- The project
- Introduction to serverless
- General overview of an event architecture
- Kinesis: the AWS fully-managed streaming service
- Case Study: Feeding Read APIs
- Setting up serverless on AWS
Openbank is the 100% digital bank of the Santander Group, currently undergoing a technological transformation and international expansion. The work is organized in a startup-like format, using agile methodologies to take client experience to the next level.
The Netherlands, Germany and Portugal were OpenBank’s flagships in 2019, with Argentina as the next target, with others to follow. The microservice architecture runs in AWS and the languages and frameworks used include React, Java, Spring, Kotlin, Scala, Spark, Python, Flink, and more.

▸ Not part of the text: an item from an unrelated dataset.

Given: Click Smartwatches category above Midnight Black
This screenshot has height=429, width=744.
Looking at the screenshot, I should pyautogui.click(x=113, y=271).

This article offers an initial description of the tools used, followed by a real use case with AWS platform w/ Kinesis.
Introduction to serverless
‘Serverless’ is a model of Cloud-based execution in which applications are built and run, but management of the infrastructure is delegated to the cloud provider.
With this model, tasks such as provisioning, configuring, maintaining, operating or scaling the server can be forgotten about. All the related billing phases can be simply managed when working with single functions or microservices.
General overview of an event architecture
Openbank has developed an event-based architecture that allows the decoupling of applications from each other. Broadly speaking, this architecture contains a group of data-producing applications and a group of data-consuming applications. Individuals can belong to one or the other, or to both groups.
Both producers and consumers make intensive use of serverless technologies. A simplified diagram of the proposed architecture would be as follows:
The main players in this diagram are producers, the schema registry, and AWS Lambdas, although many other components are also necessary to the architecture.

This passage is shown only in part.